When "Super-Man" takes a leap, it's a symbol for the realization and a confirmation of Jimmy's failure to be a man -- it's the fall of childhood. The fall of the father figure: Through out the entire graphic novel, each male in Jimmy's lineage fails to raise their son; resulting in passive males (the fall of the capacity of manhood). With the leap of suicide of "Super-Man", begins the novel. However, Jimmy is a neutral figure -- far too passive to do anything, so he doesn't. The only interesting point in the novel is what's going to happen after the end, when he meets that girl.

1 comment:

Adam Johns said...

You'll probably be interested to know that I have, in the past, taught Jimmy Corrigan after Don Quixote, which is the definitive account of the end of heroism and chivalry, and the beginning of the modern novel. It performs on the superhero comic the same kind of complex, nostalgic evisceration that Don Quixote performs on the chivalric romance.

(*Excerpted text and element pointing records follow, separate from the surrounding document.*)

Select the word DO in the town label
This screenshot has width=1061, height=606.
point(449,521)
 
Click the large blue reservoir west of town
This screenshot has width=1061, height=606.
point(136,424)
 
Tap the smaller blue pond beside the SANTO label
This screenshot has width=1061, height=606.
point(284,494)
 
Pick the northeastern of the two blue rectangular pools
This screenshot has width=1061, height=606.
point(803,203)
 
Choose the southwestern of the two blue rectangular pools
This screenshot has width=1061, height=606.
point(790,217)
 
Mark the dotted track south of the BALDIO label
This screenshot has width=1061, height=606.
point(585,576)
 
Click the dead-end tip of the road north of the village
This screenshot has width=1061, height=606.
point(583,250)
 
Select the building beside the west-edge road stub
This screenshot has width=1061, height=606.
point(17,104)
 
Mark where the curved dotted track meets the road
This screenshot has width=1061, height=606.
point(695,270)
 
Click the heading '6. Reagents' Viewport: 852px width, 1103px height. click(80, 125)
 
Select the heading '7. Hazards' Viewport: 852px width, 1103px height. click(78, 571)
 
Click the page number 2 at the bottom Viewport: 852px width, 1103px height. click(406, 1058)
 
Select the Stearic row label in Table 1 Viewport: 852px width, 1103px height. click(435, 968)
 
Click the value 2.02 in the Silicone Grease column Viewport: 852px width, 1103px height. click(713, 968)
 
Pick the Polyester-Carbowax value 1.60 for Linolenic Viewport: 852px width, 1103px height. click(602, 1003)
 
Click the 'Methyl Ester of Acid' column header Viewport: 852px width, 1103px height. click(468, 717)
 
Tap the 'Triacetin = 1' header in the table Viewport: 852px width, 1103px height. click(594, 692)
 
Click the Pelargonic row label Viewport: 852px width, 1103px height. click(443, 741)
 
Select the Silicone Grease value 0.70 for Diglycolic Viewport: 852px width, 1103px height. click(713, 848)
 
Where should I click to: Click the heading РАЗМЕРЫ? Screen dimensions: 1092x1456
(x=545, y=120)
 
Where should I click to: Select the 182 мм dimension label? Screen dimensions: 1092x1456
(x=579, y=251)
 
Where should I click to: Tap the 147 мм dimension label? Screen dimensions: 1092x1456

I'm very interested in your analysis of gender in the book; this is a good explanation of the role of misogyny throughout, although it's also worth noting that Jimmy's grandfather was raised without a _mother_. Hopefully we'll get a chance to connect this material to Jimmy's fantasy about building a cabin in the post-apocalyptic wilderness with Amy at his side.

It's interesting that, for someone who hates Haraway, you're focusing on the feminized workforce which fascinates her so much.

Ideally, I would have liked more of an analysis of the details of images here, as well as of plotline; take, for instance, the fact that the suicidal superman is both utterly dwarfed by the building, yet stands out in vivid contrast to it: romanticism in a nutshell.